Despite its sci-fi plot, Movement + Location is a gently paced, well-acted, and honest depiction of relationships and responsibility in modern-day Brooklyn. New York City can be a lonely place, and the film explores the hesitancy people often feel while considering making a connection in a new environment (while providing fodder for those who believe in past lives and that we can perhaps orchestrate meetings in different times). The film can get frustrating — there are many moments when you just want to shake Kim and yell at her to just tell the truth already — but it’s also sympathetic and compassionate. All the while, Dan Tepfer’s creepy 1970s synth score lurks over the proceedings. On her blog, Bodine recently wrote about the Brooklyn Film Festival, “They program impressive, gorgeous films and I am so honored and also very f&*king psyched to be included in company like this.” Movement + Location is screening May 31 at Windmill Studios and June 8 at IndieScreen, with both showings followed by Q&As with members of the cast and crew. The festival runs May 30 – June 8, consisting of more than one hundred narrative features, documentaries, shorts, animated works, and experimental films from around the world.

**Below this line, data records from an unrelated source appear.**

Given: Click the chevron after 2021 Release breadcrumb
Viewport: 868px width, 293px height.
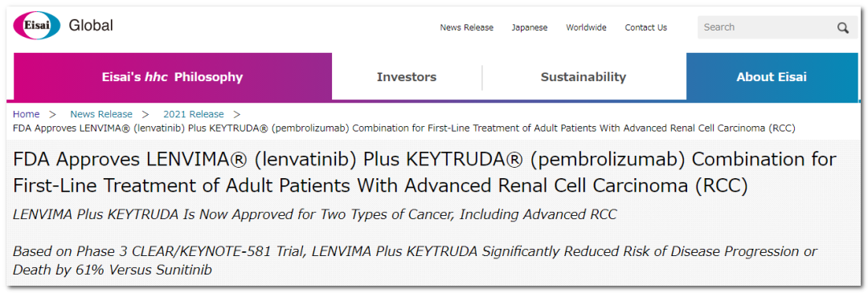Looking at the screenshot, I should pyautogui.click(x=237, y=115).
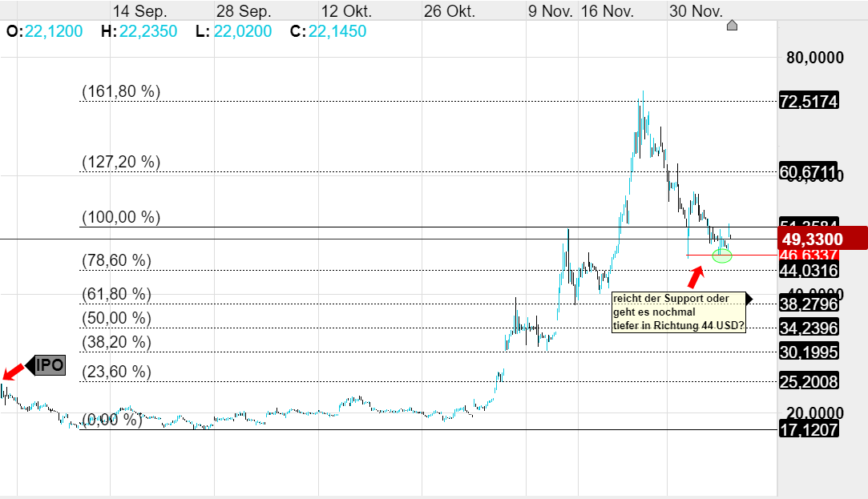Select the gray IPO marker tag
Image resolution: width=868 pixels, height=499 pixels.
(x=48, y=366)
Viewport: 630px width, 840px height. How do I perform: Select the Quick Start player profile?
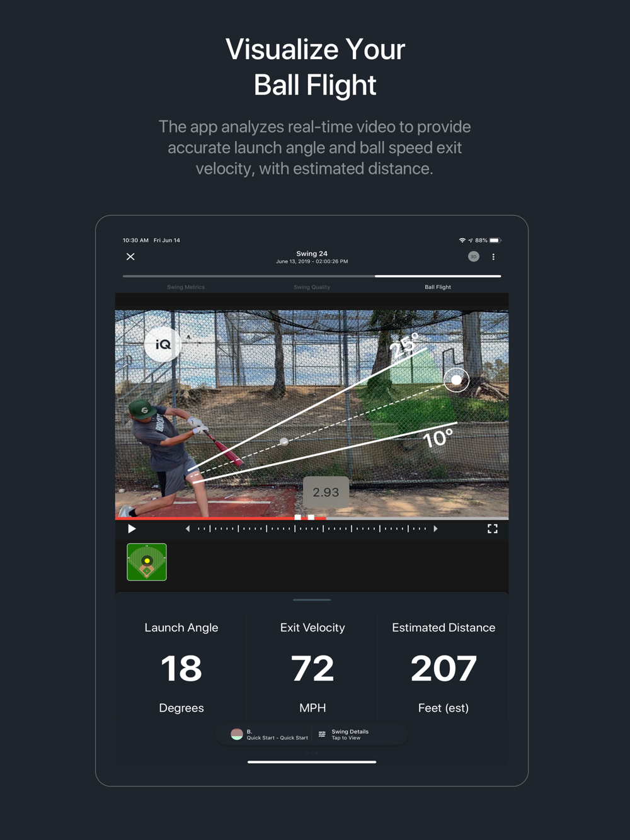pos(277,735)
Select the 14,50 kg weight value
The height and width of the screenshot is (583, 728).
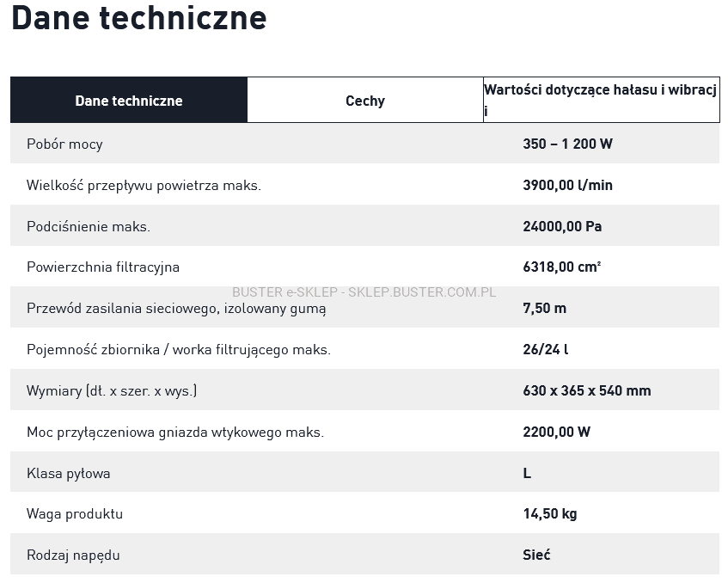[x=549, y=513]
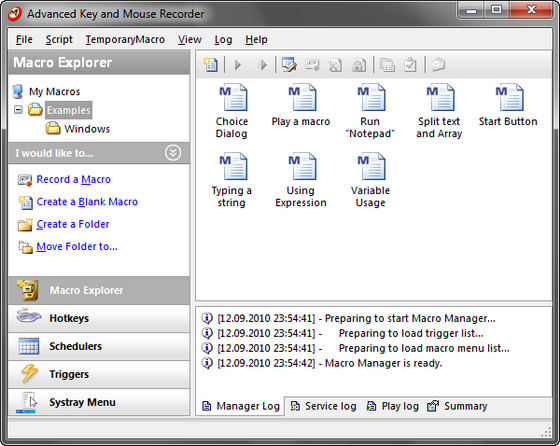Select the Using Expression macro
The width and height of the screenshot is (560, 446).
[301, 180]
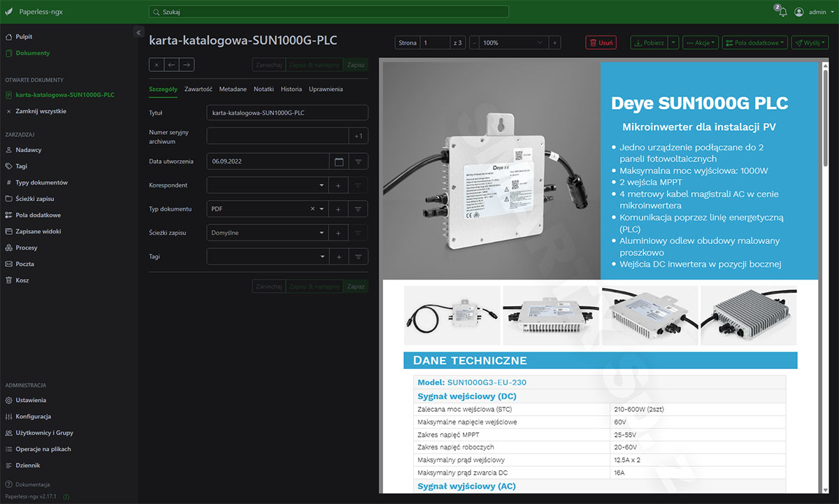The height and width of the screenshot is (504, 839).
Task: Click the Pobierz download button
Action: coord(648,43)
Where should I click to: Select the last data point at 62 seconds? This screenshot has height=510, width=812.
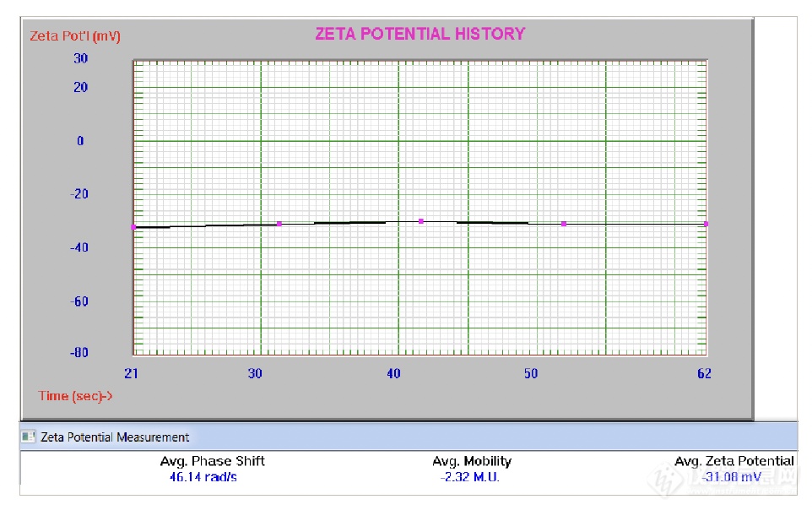point(706,224)
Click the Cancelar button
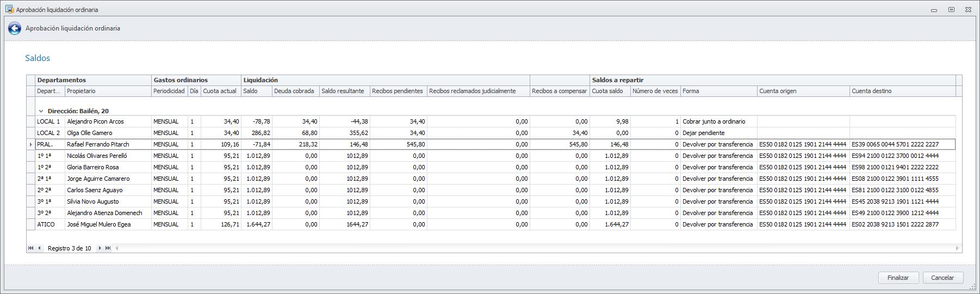This screenshot has height=294, width=980. 942,278
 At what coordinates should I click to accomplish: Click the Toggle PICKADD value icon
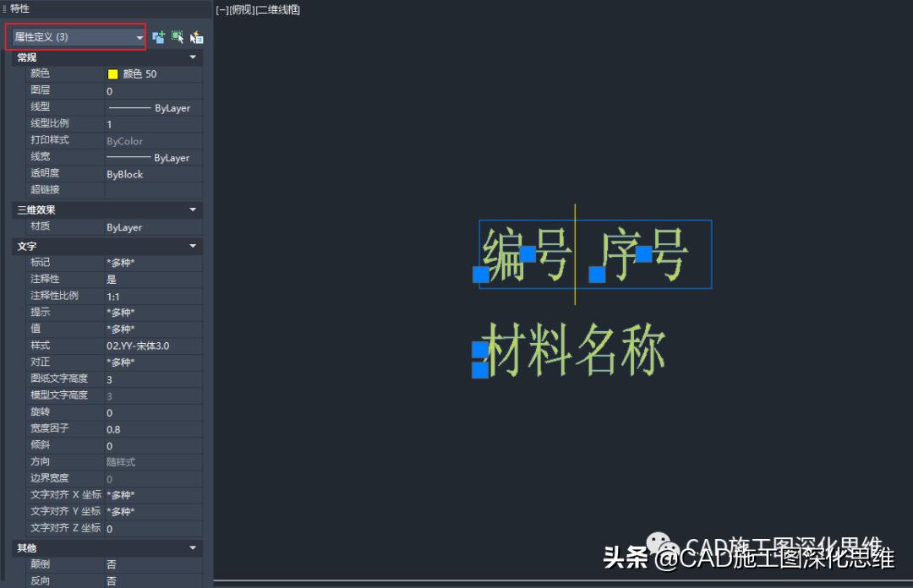pyautogui.click(x=158, y=36)
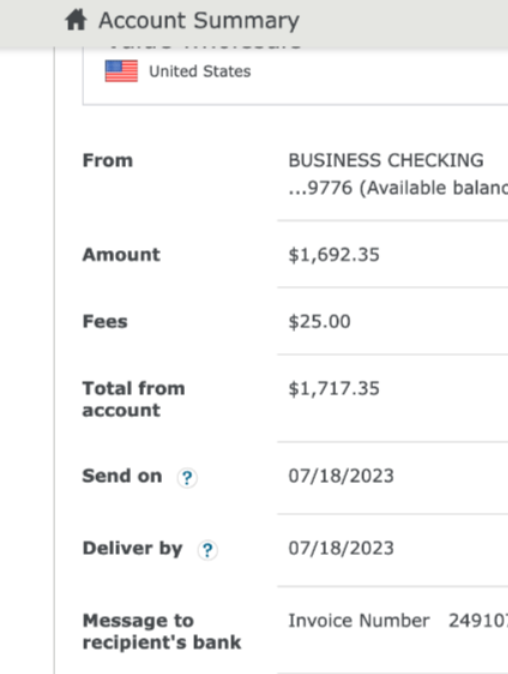Click the $1,692.35 amount value
Screen dimensions: 508x674
(x=334, y=255)
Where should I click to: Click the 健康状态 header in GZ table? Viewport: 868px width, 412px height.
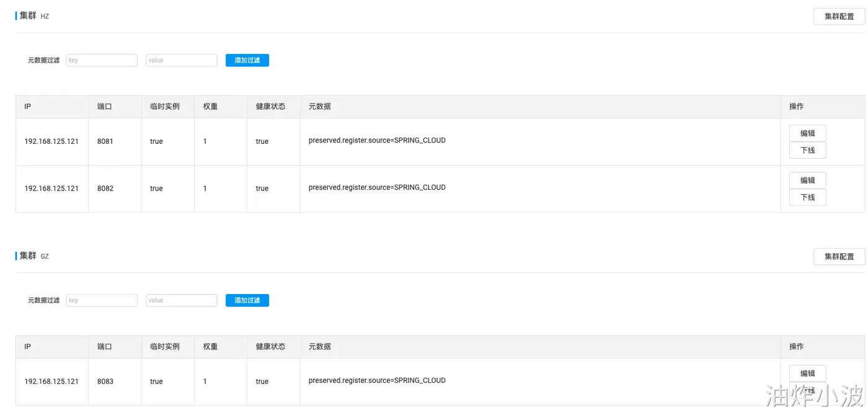point(270,347)
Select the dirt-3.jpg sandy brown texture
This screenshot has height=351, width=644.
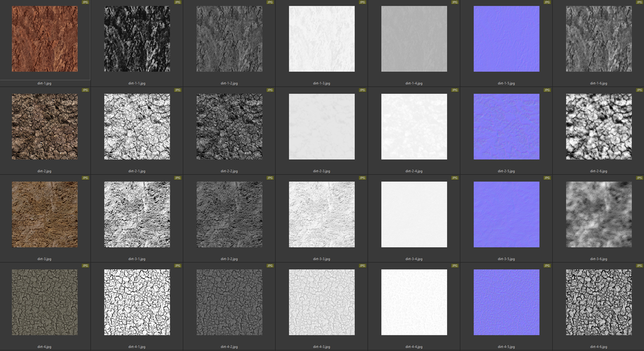coord(45,215)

N.Y. PORTUGUESE SHORT FILM FESTIVAL

Tribeca Cinemas
54 Varick St. at Laight St.
Friday, May 30, and Saturday, May 31, $15 (two-day pass $25), 7:30
www.nypsff.arteinstitute.org

Portugal’s most famous filmmaker might be Manoel de Oliveira, who is still making movies at the age of 105, but that doesn’t mean there isn’t a slew of significantly younger directors on the rise in the European nation. The N.Y. Portuguese Short Film Festival, which was started in 2011 by the Arte Institute as part of its mission to “serve as a platform for intercultural inspiration and as a catalyst for an innovative artistic dialogue between the many communities in New York and Portuguese artists,” will showcase many of those up-and-coming auteurs this weekend in New York, Lisbon, and Cascais. Tribeca Cinemas will screen nine short works each night, beginning Friday with José Trigueiros’s God by the Neck (Dios Por El Cuello), Josemaria RRA’s Ptolmus, Luís Costa’s Fontelonga, 1997 Moscow International Film Festival Best Young Actor winner Afonso Pimentel’s To Dust (Pó), Luís Soares’s Any Other Man (Outro Homem Qualquer), André Miranda and Diogo Leitão’s Schizophonia (Esquizophonia) (with popular star João Reis), Rui Falcão’s Balance (Balança), André Braz’s Soul (Alma), and Vasco Mendes’s No Mistakes; Saturday’s lineup consists of Ricardo Martins’s What Love Means to Me (O Que Eu Entendo Por Amor), David Bonneville’s Gypsy (Cigano), Ana Cardoso, Filipe Fonseca, Liliana Sobreiro, and Luís Catalo’s Alda, Filipe Coutinho’s Homecoming, Cláudia Alves’s The Postman (El Cartero), Filipa Ruiz’s As the Days Went By, Nuno Serrão’s The Third Attempt, and Sam Andrês’s Chaos Et Equilibrium. The opening night program will be followed by an after-party ($15, free with festival ticket) featuring Brick City Riot, the musical duo of DJ Mavric and drummer Carlos Ferreira. The five-person jury that selected the films will also choose one work to take home the $1,000 prize.

MANHATTANHENGE 2014

Manhattanhenge will light up crosstown traffic May 28-29 and July 12-13 (photo by twi-ny/mdr)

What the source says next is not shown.